A government relations manager lost her job in June after she criticized her state lawmakers for not expanding abortion access.
Angela Williamson, 39, used to work as the public policy and government relations manager for Cricket Australia, the governing body for the sport in Australia.
But she was fired in June after her employer said her abortion advocacy and criticism of the government on Twitter interfered with her duties as its government relations manager, The Sydney Morning Herald reports.
An abortion activist, Williamson recently criticized the Tasmanian government as “irresponsible, gutless & reckless” on Twitter because lawmakers rejected a proposal to expand abortion access, ABC Australia reports.
“For speaking up, I lost my job with Cricket Australia,” she said. “I was told the tweet had damaged my relationship with government.”
She now is suing her former employer.
Here’s more from the report:
Cricket Australia has sacked a female employee after she campaigned for abortion reform on social media, telling the woman that concerns she had insulted the Tasmanian government were central to her dismissal.
The sport’s governing body now faces an ugly legal fight that will include claims that a senior member of the Tasmanian government disclosed the woman’s own pregnancy termination to Cricket Tasmania.
A spokesperson for Cricket Australia said they will not comment specifically on the case because of the lawsuit.
However, the spokesperson noted: “Cricket Australia respects an individual’s right to their opinion.
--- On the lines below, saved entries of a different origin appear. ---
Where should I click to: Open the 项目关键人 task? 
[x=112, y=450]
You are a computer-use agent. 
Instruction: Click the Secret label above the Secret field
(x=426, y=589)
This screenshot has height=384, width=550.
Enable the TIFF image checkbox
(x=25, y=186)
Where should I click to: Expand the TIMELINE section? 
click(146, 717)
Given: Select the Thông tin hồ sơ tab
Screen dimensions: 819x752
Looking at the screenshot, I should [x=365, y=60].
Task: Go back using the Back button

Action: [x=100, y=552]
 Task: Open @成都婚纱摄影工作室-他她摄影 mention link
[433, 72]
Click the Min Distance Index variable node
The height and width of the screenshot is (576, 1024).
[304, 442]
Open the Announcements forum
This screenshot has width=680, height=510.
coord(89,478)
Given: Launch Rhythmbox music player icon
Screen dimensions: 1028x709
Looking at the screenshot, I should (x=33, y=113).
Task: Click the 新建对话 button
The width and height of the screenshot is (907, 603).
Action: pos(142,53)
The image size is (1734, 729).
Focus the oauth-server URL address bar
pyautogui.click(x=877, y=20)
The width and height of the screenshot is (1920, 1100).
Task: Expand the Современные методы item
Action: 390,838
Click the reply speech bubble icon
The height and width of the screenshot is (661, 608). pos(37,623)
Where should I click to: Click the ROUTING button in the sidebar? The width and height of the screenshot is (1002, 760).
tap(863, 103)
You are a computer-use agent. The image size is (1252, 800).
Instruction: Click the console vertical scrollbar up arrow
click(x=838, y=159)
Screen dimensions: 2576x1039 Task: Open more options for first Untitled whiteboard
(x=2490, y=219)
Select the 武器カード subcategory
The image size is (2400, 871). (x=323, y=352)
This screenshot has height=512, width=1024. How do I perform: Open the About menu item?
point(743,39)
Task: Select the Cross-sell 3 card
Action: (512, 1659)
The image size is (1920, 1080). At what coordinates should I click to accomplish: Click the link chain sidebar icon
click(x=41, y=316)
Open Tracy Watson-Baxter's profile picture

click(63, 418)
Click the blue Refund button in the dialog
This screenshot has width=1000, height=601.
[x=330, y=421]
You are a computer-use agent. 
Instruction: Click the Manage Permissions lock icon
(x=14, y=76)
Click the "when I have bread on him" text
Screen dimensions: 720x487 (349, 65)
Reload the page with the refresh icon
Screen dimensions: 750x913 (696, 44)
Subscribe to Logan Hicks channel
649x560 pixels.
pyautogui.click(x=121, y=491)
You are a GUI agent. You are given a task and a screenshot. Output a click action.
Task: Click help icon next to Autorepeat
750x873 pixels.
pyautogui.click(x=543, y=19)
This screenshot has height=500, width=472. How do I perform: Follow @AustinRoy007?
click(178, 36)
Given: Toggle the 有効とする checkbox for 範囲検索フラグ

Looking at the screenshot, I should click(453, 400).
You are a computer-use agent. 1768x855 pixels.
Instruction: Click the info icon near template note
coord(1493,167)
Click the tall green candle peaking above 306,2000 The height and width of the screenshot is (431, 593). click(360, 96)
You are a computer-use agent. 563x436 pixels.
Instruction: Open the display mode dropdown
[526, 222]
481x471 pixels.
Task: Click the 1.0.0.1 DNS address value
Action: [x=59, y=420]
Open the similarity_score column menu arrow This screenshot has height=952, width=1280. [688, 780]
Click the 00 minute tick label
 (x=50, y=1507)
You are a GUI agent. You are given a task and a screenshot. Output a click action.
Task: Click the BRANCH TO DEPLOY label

However, it expects that employees will refrain from making offensive comments that contravene the organisation’s policies.”
Williamson’s battle goes deeper than politics. Earlier this year, she chose to travel outside the state to abort her unborn baby, according to the report. Later, she began using her unborn baby’s abortion death to publicly advocate for more abortion access in Tasmania.
Tasmania currently does not have any abortion facilities; its last one closed in 2017, Junkee reports. In June, state lawmakers debated allowing hospitals to do elective abortions, but the vote failed, the report states.
Williamson responded to the news by tweeting that the government move was “most irresponsible … gutless & reckless.”
Her lawyer told the Herald that Cricket Australia went “too far” by firing Williamson for the tweet.
Abortions are legal for basically any reason up to 16 weeks in Tasmania and later in pregnancy with the approval of two doctors.